I was doing some testing with files like this:

    public Date findFileDate(){
    File file = new File(filePath);
    Date date = new Date(file.lastModified());
    return date;
}

When I print date it says: Wed Dec 31 19:00:00 EST 1969. After some research I found that is my "time since the Unix Epoch" according to my time zone, but I am confused why I would get this output when no file exists at my filePath. Why would it not return null or 0?

È stato utile?

Soluzione

No, file.lastModified() is returning 0. That's the Unix epoch

In your particular time zone (Eastern US by the looks of it), local time at the Unix epoch was 5 hours behind UTC, so it was 7pm on December 31st 1969.

To confirm this, just separate your Date declaration and assignment into two:

long lastModifiedMillis = file.lastModified();
Date date = new Date(lastModifiedMillis);

Now if you examine lastModifiedMillis I'm sure you'll find a value of 0, as documented:

Returns
A long value representing the time the file was last modified, measured in milliseconds since the epoch (00:00:00 GMT, January 1, 1970), or 0L if the file does not exist or if an I/O error occurs

Altri suggerimenti

java.time

The java.util.Date object is not a real date-time object like the modern date-time types; rather, it represents the number of milliseconds since the standard base time known as "the epoch", namely January 1, 1970, 00:00:00 GMT (or UTC). When you print an object of java.util.Date, its toString method returns the date-time in the JVM's timezone, calculated from this milliseconds value. If you need to print the date-time in a different timezone, you will need to set the timezone to SimpleDateFormat and obtain the formatted string from it.

Note that the legacy date-time API (java.util date-time types and their formatting API, SimpleDateFormat) is outdated and error-prone.

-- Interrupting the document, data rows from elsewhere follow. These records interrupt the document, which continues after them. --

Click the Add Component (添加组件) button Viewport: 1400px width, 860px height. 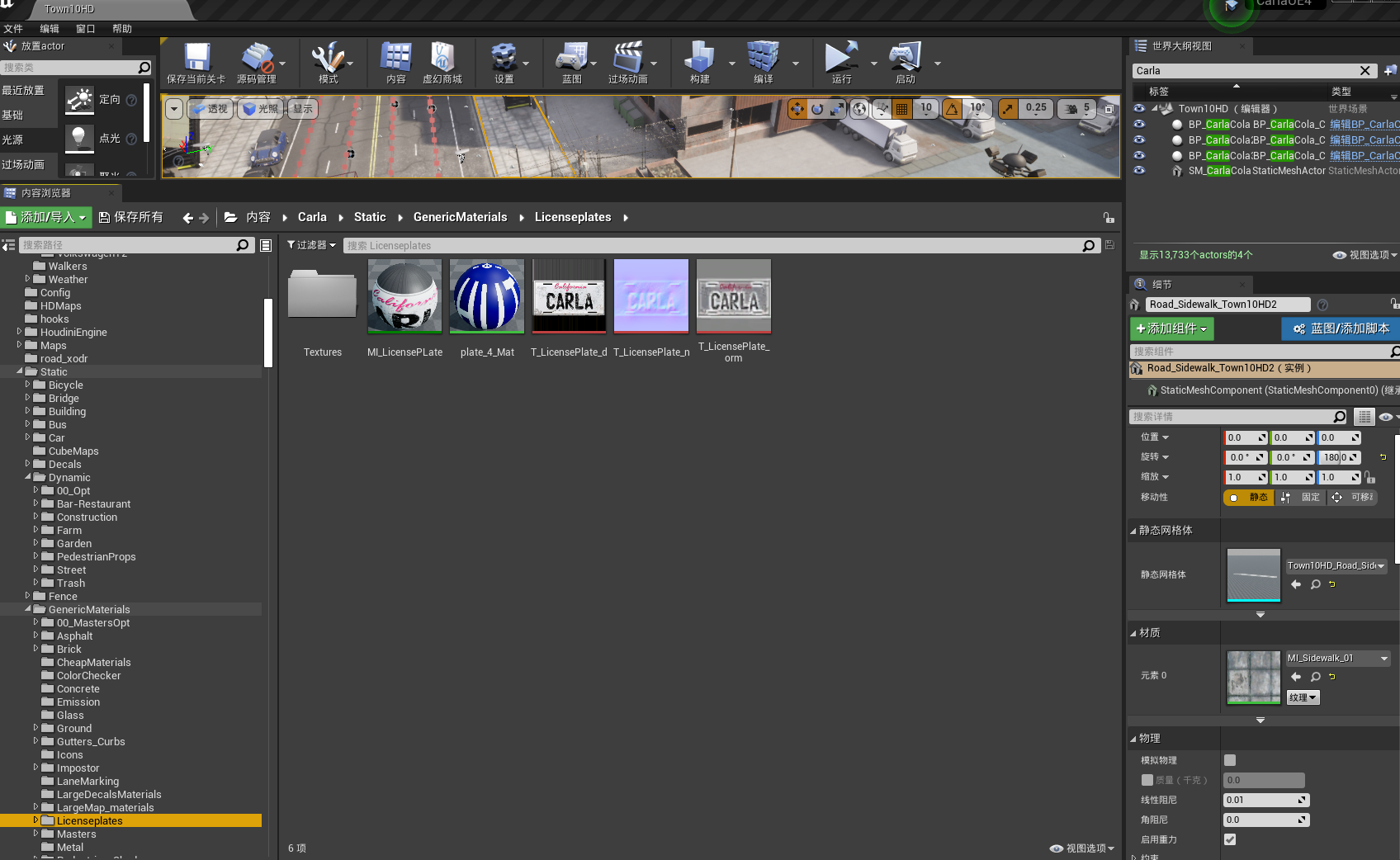[1171, 328]
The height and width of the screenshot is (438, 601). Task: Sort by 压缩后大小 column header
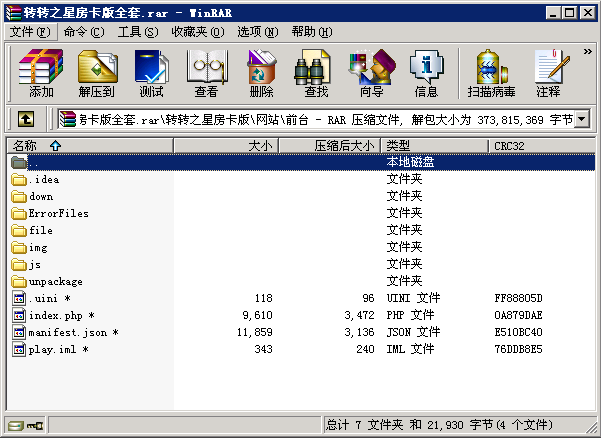[x=328, y=146]
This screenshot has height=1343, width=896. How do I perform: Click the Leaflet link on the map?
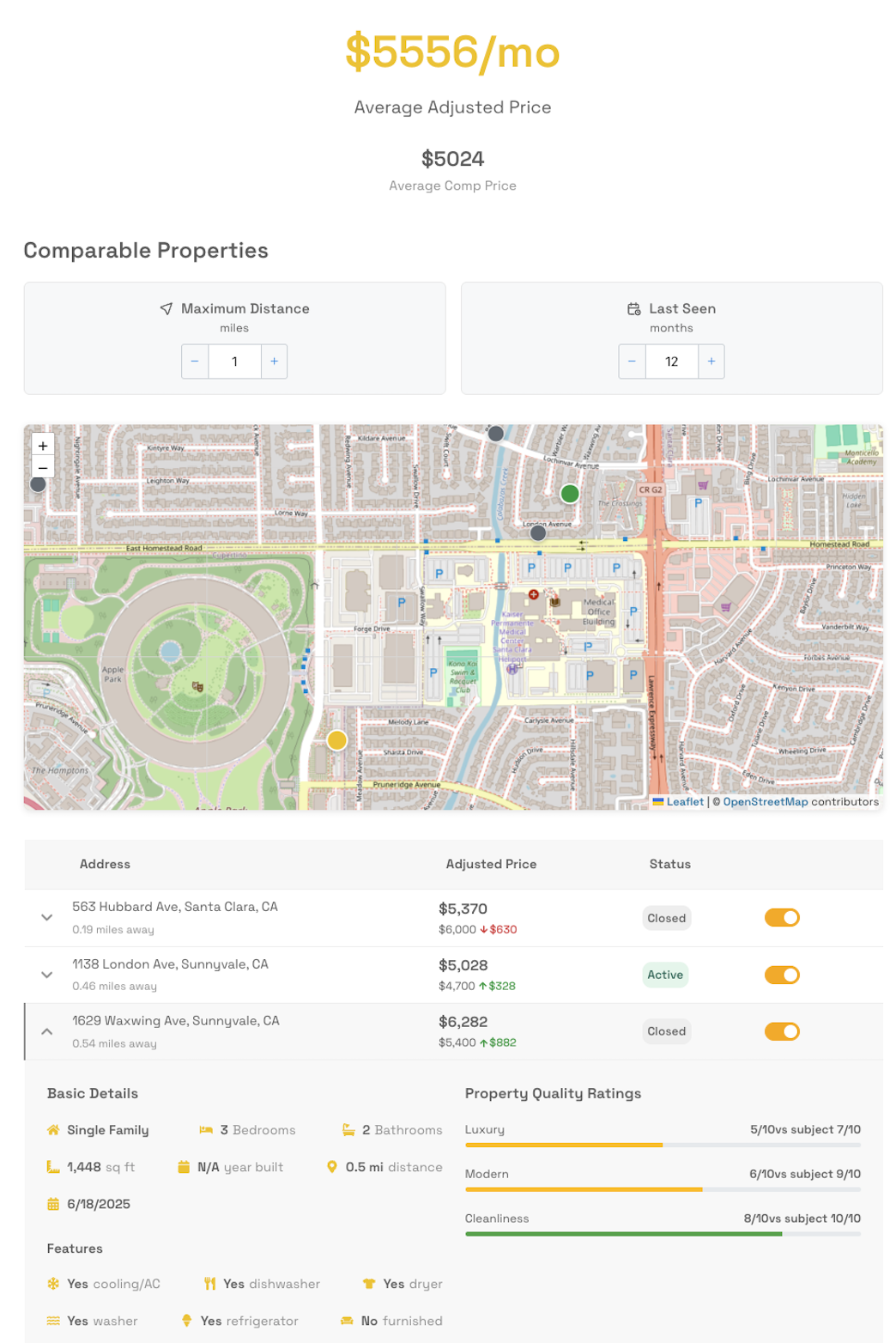tap(684, 801)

It is recommended to stop using it completely and switch to java.time, the modern date-time API*.

Demo using java.time, modern date-time API:

import java.time.Instant;
import java.time.ZoneId;
import java.time.ZonedDateTime;

public class Main {
    public static void main(String args[]) {
        Instant instant = Instant.ofEpochMilli(0);
        System.out.println(instant);

        // If you need the corresponding date-time representing your timezone
        ZonedDateTime zdt = ZonedDateTime.ofInstant(instant, ZoneId.of("America/New_York"));
        System.out.println(zdt);
    }
}

Output:

1970-01-01T00:00:00Z
1969-12-31T19:00-05:00[America/New_York]

An Instant represents an instantaneous point on the time-line. The Z in the output stands for Zulu which represents UTC (timezone offset of +00:00 hours).

Learn more about the the modern date-time API* from Trail: Date Time.


* For any reason, if you have to stick to Java 6 or Java 7, you can use ThreeTen-Backport which backports most of the java.time functionality to Java 6 & 7. If you are working for an Android project and your Android API level is still not compliant with Java-8, check Java 8+ APIs available through desugaring and How to use ThreeTenABP in Android Project.